The Port of Sydney took advantage of its small tidal range of only 1.7 m and its access to the best hard timbers in the world to build enduring timber pile structures with timber warehouses. It is said to be the largest remaining timber pile wharf in the world. It is the only wharf in Sydney with a central roadway on timber piles and is the largest all pile finger wharf ever built in Sydney.

The wharf contains a number of significant items of industrial archaeology. Originally eight electrically driven bale elevators and four electric lifts were provided. Today it contains the only examples in the State of electrically driven goods conveyors running from the central roadway to the upper level, and one of the oldest operating electric lifts in Sydney. At the north end a carpenter's workshop used to exist, and has now been replaced by a concrete and steel apartment building detached from the main wharf building. On the west side is a promenade running the length of the wharf, with a marina on the waterfront and restaurants at the south end. On the east side is a roadway for vehicular access to a carpark for residents.

The Ovolo hotel (formerly the W & the "Blue" hotel) occupies most of the south part of the wharf building, while apartments mainly make up the rest of the structure.

=== Condition ===
As at 4 December 1998, contains sites of archaeological potential.
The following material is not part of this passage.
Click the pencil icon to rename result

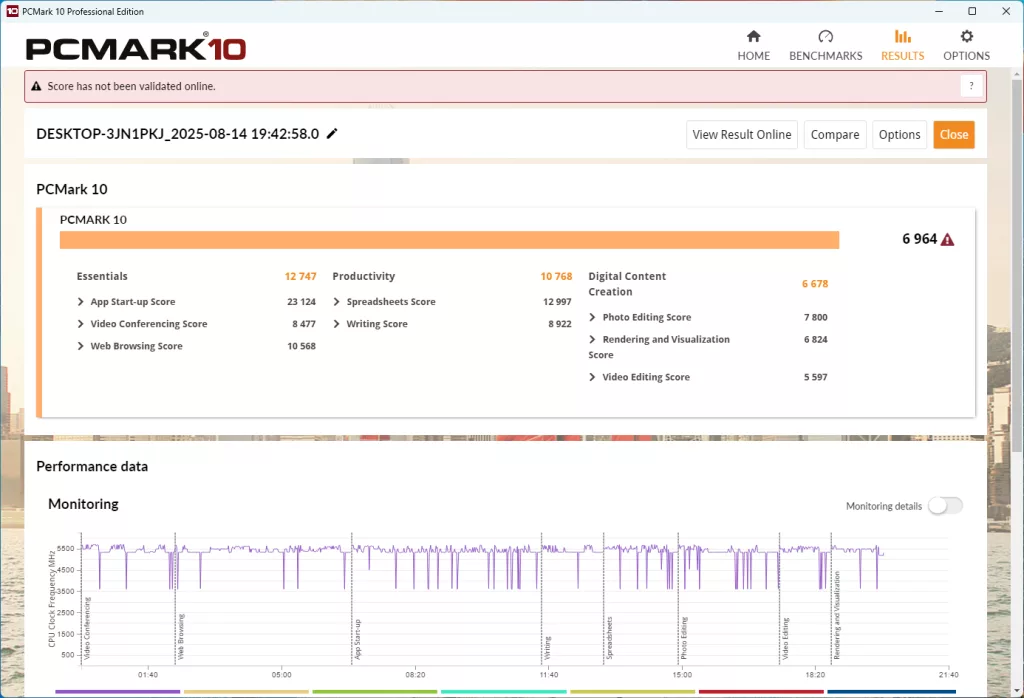click(x=332, y=134)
The wharf is undergoing extensive refurbishment for adaptive reuse as hotel and residential accommodation.

=== Modifications and dates ===
- 1924wharf extended by 30 m at northern end
- c. 1943berthing fenders constructed
- 1957Berth 7 converted to passenger terminal
- 1993modernisation of office areas at shoreward end.

== Heritage listing ==
As at 22 March 2001, Woolloomooloo Finger Wharf is of cultural significance for its rarity, scale, construction methods, artefacts of industrial archaeology and diverse history of uses and events. It contains the largest and most distinguished timber wharf building in Sydney Harbour and reflects in its form and contents the history of Woolloomooloo and the principal role of the wool industry in Australia during the nineteenth and early twentieth century.
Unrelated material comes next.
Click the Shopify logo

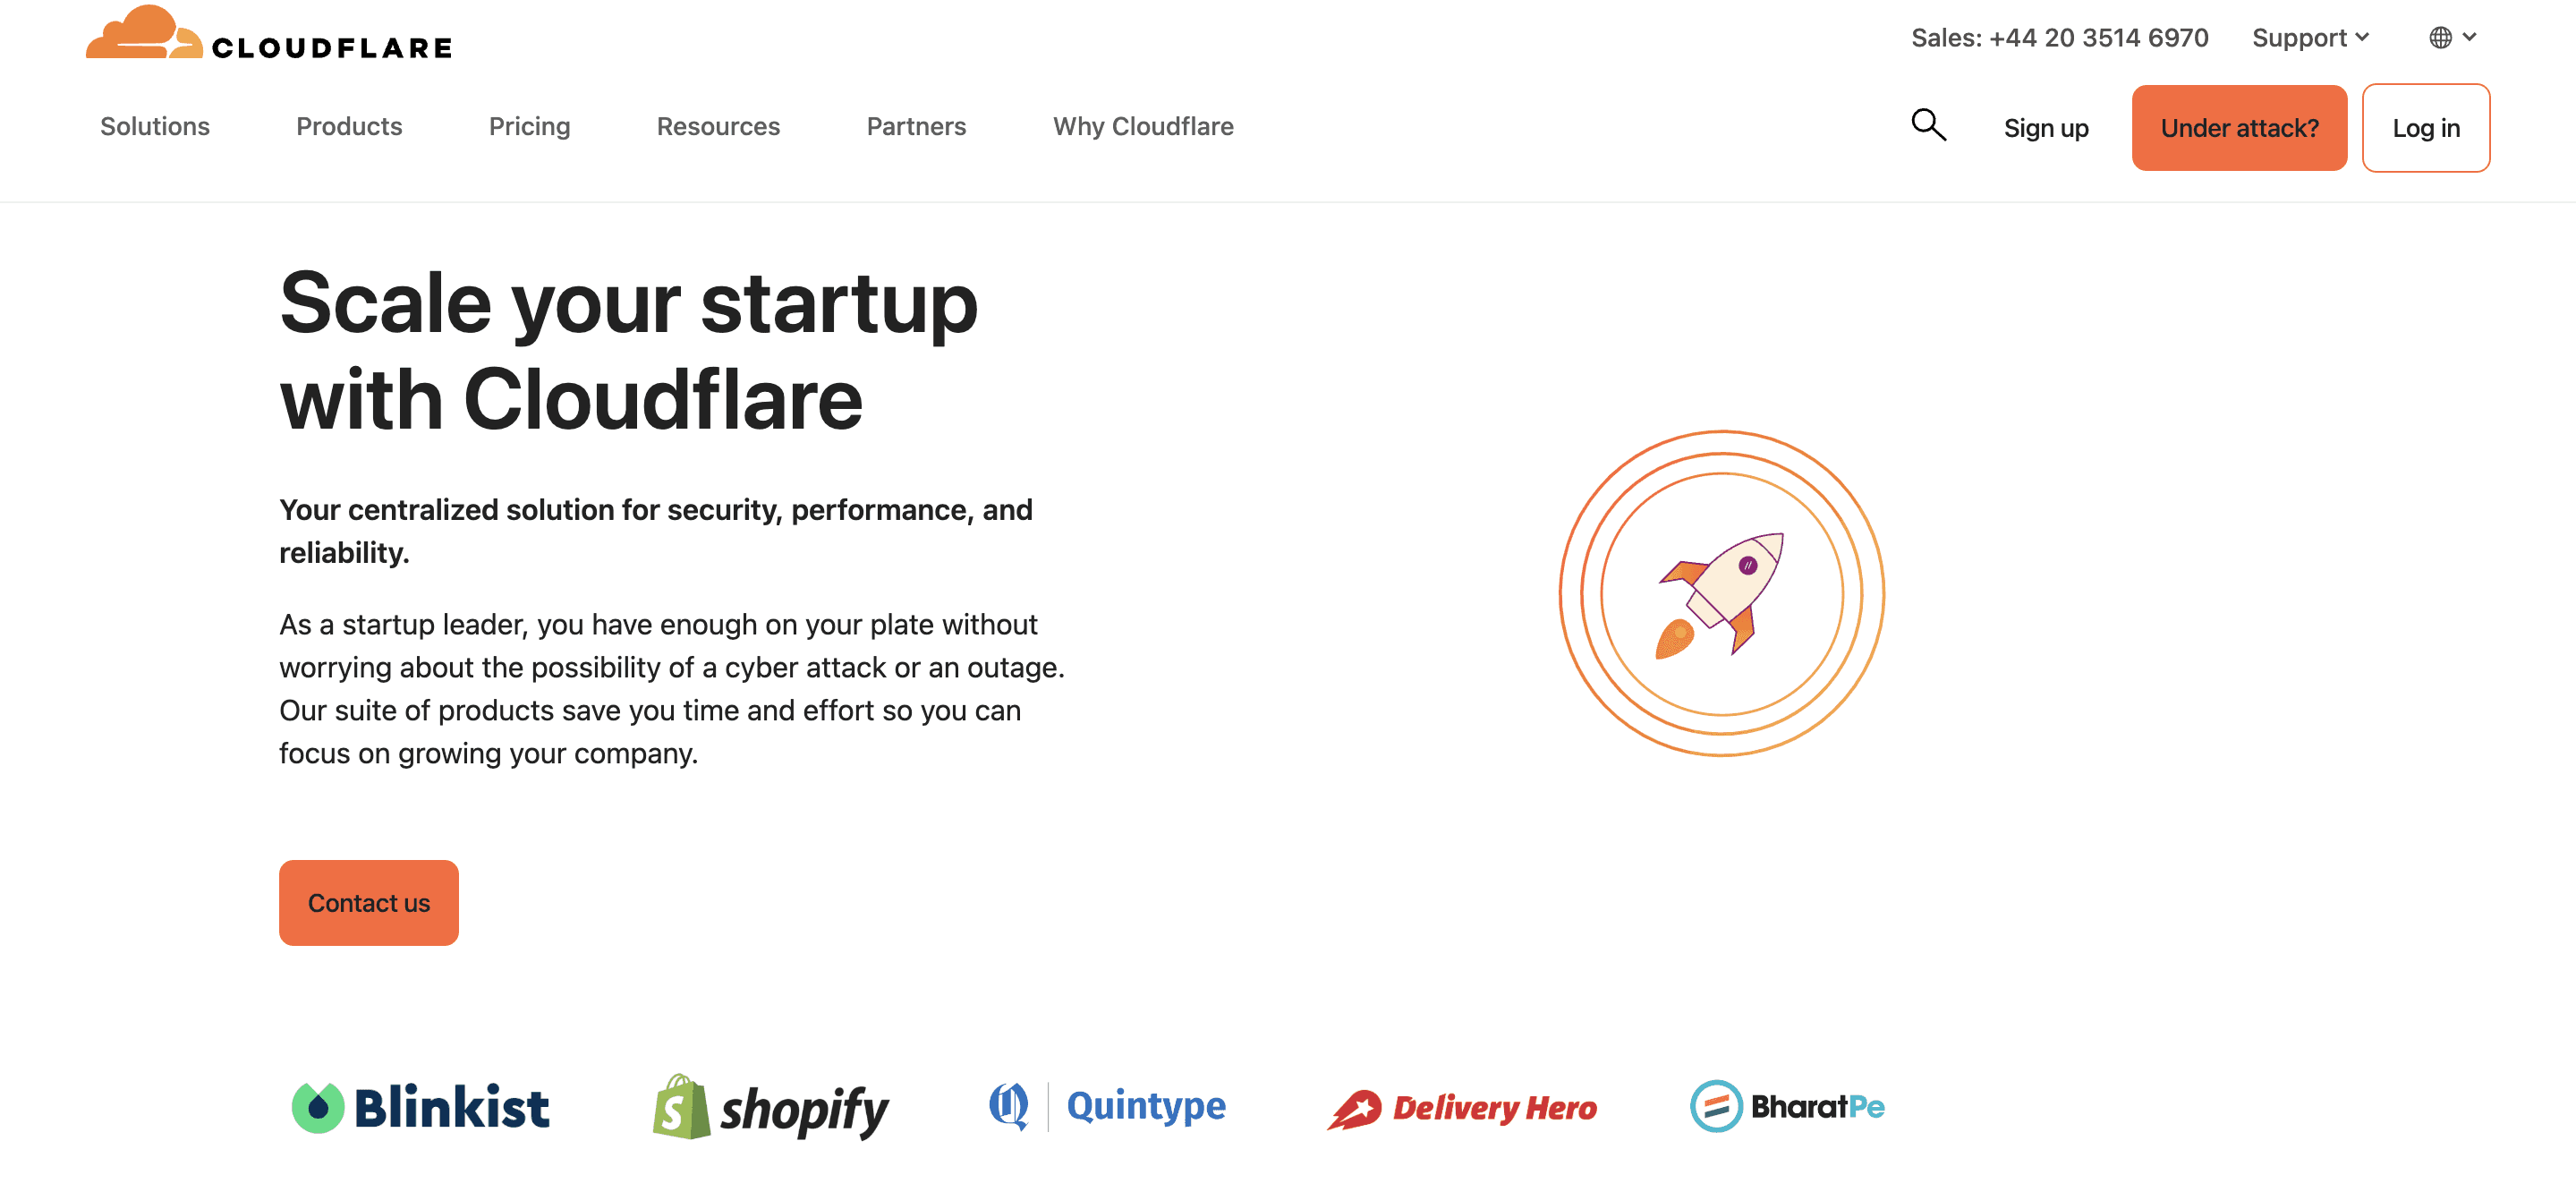coord(770,1107)
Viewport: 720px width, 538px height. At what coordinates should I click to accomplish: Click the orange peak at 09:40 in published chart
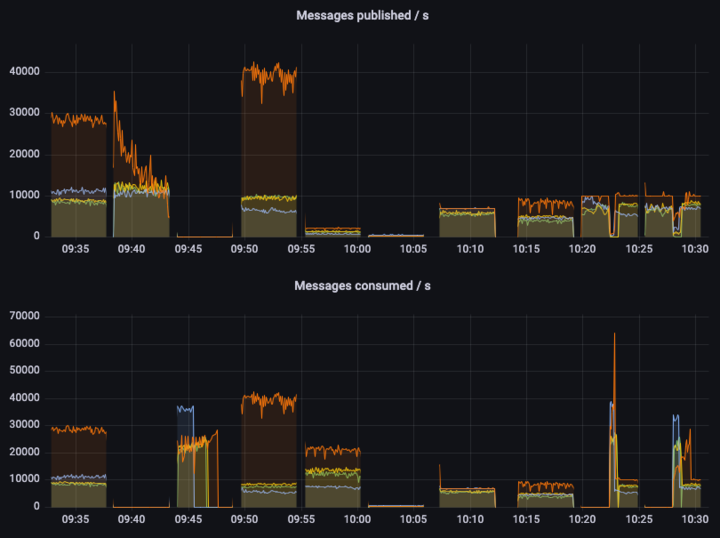[114, 94]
The Wharf is important as an example of a timber engineering structure on a scale unparalleled in Australia and exceptional in world terms. It also represents the use of Australian timbers in sizes and quantities which would never be matched in the future and in a situation in which their durability and other properties can be assessed. The structure demonstrates engineering and construction processes and the surviving equipment includes the only electrically operated goods conveyors in the State and three of the oldest operating electric lifts in Sydney, which demonstrate the processes of goods handling in the past. It is important for its historic and symbolic associations with Australia's involvement in both World Wars, as the embarkation and disembarkation point for troops, and with immigrants for whom the wharf was their arrival point. The overall scale of the structure, the sizes of the individual components and the quality of construction are in the technical sense outstanding and have impact upon the observer comparable with that of the great monuments of antiquity. The public reaction to proposals for the demolition of the wharf shows that there is an extensive community esteem to these qualities.

Woolloomooloo Finger Wharf was listed on the New South Wales State Heritage Register in April 2000.
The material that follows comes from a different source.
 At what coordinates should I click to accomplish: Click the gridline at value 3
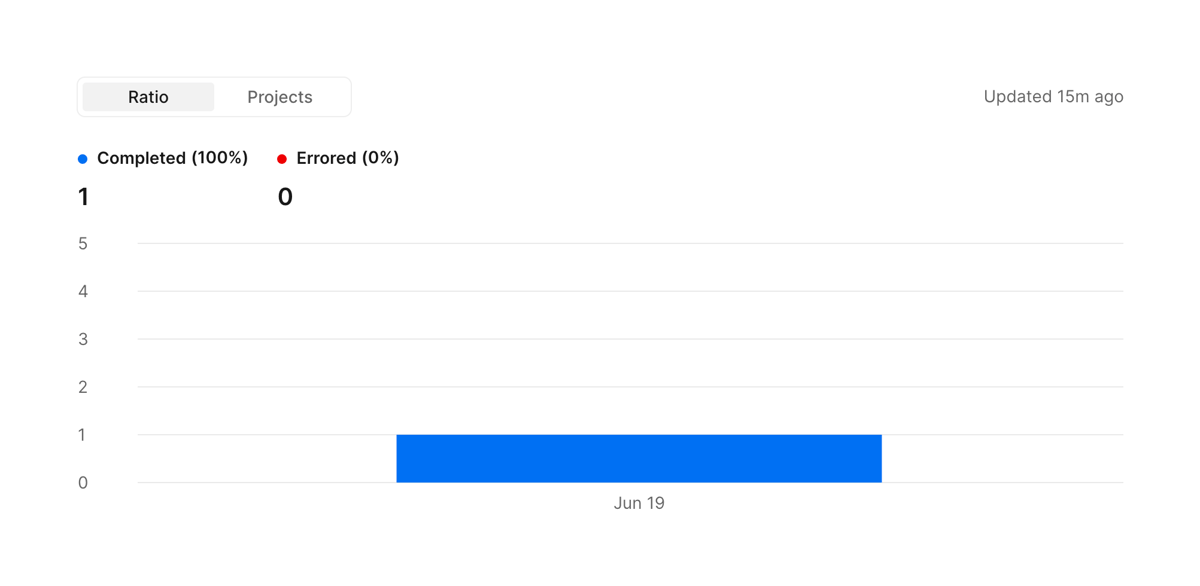coord(630,339)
Part of the Aboriginal "Eora" territory, which is reflected in the name "Woolloomooloo" reflecting this former Aboriginal occupation of the area. It contains sites of archaeological potential. It is the largest of all finger wharves built in the Port of Sydney and one of the largest in the world in the Edwardian period. Also contains early 20th century pieces of machinery which are possibly of high significance. Contains a significant quantity of Australian hardwood.